In Myanmar in the late 1990s, people wouldn’t say a word about the military junta in public. But they whispered indignantly about a comedy trio, the Moustache Brothers. Two of them had been sentenced to seven years in a labour camp for an act criticising the government. Years later, in 2008, the famous Burmese satirist Zarganar was sentenced to 59 years in prison, though he was freed by amnesty in 2011. The whole editorial team of French magazine Charlie Hebdo suffered the most extreme review of their work when they were gunned down by Islamic fundamentalists who didn’t find them funny. The wildly popular Egyptian satirist Bassem Youssef was arrested in 2013 for mocking President Morsi.

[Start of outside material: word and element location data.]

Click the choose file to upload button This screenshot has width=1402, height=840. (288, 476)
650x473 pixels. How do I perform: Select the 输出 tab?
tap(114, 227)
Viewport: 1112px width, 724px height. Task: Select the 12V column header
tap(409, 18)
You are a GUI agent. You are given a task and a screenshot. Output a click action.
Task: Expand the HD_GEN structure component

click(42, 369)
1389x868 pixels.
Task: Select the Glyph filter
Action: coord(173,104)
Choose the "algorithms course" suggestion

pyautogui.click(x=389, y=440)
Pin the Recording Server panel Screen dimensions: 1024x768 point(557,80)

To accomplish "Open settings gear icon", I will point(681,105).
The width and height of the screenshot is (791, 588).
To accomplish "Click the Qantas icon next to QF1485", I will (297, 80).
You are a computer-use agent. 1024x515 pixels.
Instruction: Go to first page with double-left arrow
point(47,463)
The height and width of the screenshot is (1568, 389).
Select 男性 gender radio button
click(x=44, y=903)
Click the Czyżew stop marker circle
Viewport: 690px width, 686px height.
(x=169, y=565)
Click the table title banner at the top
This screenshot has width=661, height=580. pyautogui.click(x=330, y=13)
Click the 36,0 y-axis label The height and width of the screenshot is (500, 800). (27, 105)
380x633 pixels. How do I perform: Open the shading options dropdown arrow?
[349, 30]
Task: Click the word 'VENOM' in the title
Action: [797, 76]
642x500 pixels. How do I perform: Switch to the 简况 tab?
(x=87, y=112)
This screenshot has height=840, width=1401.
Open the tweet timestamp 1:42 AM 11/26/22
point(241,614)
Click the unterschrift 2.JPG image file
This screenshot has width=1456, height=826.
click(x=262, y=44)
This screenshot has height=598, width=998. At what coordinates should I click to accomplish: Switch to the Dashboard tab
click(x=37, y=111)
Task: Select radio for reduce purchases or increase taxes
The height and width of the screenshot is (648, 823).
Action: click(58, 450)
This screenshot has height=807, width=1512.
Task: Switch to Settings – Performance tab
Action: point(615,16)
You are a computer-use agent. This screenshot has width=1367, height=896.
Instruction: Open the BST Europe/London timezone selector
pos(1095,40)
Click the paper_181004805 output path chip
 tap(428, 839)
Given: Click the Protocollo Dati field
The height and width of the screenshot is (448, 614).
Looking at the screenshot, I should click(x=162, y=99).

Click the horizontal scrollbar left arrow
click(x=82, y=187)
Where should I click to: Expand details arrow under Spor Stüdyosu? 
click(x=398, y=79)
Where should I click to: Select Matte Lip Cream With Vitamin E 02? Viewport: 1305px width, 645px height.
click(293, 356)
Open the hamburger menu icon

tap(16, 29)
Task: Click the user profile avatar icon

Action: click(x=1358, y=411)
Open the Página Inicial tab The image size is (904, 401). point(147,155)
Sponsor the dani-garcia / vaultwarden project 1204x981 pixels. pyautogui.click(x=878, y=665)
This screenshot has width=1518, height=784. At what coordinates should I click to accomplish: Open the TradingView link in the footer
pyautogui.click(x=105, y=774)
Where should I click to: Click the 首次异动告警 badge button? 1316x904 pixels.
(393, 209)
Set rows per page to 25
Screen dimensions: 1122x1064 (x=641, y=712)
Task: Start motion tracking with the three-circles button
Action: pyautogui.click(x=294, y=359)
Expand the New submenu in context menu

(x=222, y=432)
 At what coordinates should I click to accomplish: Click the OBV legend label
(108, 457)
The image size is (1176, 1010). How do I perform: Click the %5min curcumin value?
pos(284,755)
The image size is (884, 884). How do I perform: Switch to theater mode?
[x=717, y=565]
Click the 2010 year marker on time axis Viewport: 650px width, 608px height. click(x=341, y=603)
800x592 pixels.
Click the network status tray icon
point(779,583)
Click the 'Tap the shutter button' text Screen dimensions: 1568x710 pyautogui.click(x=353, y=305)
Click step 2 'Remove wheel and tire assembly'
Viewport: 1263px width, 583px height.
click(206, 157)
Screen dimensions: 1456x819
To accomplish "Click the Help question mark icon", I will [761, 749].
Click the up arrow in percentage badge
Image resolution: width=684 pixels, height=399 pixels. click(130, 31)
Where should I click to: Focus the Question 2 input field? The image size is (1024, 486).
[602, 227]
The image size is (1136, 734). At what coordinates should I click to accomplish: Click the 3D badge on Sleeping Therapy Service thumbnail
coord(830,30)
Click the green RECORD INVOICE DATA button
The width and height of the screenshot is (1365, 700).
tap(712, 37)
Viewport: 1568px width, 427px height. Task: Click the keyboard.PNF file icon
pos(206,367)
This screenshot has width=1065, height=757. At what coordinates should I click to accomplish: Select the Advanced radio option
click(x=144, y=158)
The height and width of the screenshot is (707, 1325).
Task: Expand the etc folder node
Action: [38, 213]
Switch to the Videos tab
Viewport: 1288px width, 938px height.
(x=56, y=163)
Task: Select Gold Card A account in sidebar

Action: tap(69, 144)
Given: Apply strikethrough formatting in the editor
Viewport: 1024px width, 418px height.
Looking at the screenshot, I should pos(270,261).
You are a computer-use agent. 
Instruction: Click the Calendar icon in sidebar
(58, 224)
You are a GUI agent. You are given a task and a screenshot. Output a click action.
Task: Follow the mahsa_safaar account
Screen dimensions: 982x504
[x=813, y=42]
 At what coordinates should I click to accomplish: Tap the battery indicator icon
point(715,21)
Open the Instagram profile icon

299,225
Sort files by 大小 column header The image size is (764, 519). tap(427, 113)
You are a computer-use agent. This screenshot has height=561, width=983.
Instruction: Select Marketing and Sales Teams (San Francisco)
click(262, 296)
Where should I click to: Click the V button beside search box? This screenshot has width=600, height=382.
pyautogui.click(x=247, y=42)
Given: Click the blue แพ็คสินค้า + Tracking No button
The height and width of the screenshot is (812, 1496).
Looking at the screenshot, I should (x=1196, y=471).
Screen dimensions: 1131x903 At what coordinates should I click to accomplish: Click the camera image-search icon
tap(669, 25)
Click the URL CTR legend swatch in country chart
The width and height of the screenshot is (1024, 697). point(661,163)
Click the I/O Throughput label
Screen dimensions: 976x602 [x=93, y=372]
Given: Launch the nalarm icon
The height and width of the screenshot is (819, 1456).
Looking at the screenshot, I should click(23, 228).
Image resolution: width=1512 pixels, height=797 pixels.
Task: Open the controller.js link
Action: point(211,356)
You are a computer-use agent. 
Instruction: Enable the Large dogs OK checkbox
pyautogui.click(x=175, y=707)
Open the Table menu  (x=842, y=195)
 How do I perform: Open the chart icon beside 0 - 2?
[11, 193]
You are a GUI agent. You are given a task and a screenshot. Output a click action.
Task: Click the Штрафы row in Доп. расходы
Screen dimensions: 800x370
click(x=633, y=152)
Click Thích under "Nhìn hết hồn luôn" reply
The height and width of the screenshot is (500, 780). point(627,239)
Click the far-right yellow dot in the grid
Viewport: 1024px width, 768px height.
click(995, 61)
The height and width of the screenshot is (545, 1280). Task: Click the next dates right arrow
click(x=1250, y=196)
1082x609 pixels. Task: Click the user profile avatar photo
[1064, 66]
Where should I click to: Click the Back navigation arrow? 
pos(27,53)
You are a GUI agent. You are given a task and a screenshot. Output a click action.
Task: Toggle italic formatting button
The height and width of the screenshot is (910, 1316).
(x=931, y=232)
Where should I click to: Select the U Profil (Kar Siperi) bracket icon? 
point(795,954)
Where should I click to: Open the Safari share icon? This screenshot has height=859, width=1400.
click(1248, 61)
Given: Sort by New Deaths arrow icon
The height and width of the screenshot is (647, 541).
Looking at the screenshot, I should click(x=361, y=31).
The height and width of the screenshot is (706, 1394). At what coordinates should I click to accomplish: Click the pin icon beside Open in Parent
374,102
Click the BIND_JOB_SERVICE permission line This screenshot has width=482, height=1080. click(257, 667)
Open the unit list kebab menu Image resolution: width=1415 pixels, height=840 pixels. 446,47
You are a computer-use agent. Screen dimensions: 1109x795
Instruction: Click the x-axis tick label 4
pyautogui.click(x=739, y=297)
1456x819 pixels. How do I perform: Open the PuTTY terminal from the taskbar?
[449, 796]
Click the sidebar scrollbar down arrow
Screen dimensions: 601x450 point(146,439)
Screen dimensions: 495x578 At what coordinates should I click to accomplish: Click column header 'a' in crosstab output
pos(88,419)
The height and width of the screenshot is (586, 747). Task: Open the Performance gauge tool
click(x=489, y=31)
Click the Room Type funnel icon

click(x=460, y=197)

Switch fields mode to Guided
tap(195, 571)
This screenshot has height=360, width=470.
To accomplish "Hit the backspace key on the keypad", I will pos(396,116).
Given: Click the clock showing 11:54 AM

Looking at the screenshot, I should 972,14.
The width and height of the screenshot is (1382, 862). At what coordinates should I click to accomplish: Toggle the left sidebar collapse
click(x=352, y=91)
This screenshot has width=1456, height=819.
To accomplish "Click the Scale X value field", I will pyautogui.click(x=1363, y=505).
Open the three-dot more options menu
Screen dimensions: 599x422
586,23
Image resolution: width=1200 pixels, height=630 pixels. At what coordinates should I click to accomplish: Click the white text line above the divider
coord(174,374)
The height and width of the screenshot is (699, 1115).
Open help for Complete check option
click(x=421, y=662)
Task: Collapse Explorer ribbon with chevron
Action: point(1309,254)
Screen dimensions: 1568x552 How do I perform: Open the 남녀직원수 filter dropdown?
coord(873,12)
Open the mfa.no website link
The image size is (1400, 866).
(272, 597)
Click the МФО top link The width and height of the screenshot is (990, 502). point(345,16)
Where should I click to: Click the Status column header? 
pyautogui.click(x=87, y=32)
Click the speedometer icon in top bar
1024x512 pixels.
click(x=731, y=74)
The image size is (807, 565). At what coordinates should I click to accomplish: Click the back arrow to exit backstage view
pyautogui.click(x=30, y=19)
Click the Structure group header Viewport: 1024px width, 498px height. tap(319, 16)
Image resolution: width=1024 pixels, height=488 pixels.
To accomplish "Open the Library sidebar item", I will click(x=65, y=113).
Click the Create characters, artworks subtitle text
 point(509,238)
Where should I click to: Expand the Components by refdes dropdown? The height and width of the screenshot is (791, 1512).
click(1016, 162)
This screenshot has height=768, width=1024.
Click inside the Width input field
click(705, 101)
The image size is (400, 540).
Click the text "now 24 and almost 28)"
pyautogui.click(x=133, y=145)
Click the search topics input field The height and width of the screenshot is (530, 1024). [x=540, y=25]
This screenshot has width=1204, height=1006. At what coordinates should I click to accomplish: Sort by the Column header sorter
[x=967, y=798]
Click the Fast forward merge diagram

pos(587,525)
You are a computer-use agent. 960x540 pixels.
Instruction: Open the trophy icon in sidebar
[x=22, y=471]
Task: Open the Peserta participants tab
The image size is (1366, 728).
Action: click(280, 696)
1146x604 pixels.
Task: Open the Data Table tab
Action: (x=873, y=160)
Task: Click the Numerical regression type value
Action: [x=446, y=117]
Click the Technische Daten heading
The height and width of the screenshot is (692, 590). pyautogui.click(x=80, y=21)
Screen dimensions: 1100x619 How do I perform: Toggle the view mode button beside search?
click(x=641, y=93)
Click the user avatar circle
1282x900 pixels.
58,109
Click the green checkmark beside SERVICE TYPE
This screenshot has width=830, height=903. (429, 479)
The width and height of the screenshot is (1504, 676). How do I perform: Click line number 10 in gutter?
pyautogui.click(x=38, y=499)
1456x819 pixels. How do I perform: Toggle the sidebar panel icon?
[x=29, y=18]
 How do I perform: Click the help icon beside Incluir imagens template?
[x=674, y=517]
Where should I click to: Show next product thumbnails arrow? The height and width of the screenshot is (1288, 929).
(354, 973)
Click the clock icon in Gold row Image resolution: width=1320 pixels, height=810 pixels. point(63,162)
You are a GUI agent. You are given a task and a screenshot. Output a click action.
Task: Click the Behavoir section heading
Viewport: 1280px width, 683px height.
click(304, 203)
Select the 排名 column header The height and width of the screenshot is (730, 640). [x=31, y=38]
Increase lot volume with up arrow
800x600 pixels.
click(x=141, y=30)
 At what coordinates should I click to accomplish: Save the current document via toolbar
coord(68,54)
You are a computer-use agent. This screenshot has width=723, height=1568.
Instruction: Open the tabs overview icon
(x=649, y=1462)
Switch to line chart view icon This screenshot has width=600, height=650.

Closer to home, in January 2016, comedian Kiku Sharda was tossed in the clapper for a couple of weeks for mimicking Dera Sacha Sauda chief Gurmeet Ram Rahim Singh and offending his followers’ sentiments. This month, a young man in Uttar Pradesh ended up in the clink for posting a morphed image of the new chief minister, Yogi Adityanath; and another young man in Maharashtra was arrested for uploading a photo of a warrior-king with Mr Adityanath’s face stuck on it, after his friends ratted him out to a pro-Maratha reservations organisation.
In other words, politicians and god-botherers fully understand that humour is the pointiest, pokiest form of resistance. It is also, by nature, untameable. Turkish president Recep Tayyip Erdogan, who cracked down on hundreds of people who make fun of him, found this out the hard way: His crackdown only inspired even more jokesters and satirists.
For its creativity, for revealing uncomfortable truths, for its sturdy self-respect, and for its refusal of mind control, we should, this April Fool’s day, celebrate the many delicious forms of humour available to us—light comedy, wit, irony, sarcasm, satire, spoofery, parody, mockery, ridicule, and plain rudeness.
Prime Minister Modi led by example, this January, when he called for more humour and satire in public life, saying that the power of laughter is greater than the power of weapons. He’s dead right. After I had recovered from the immense shock of finding myself in agreement with him, I actually clapped.
Let it never be said that I have nothing nice to say about the man, okay?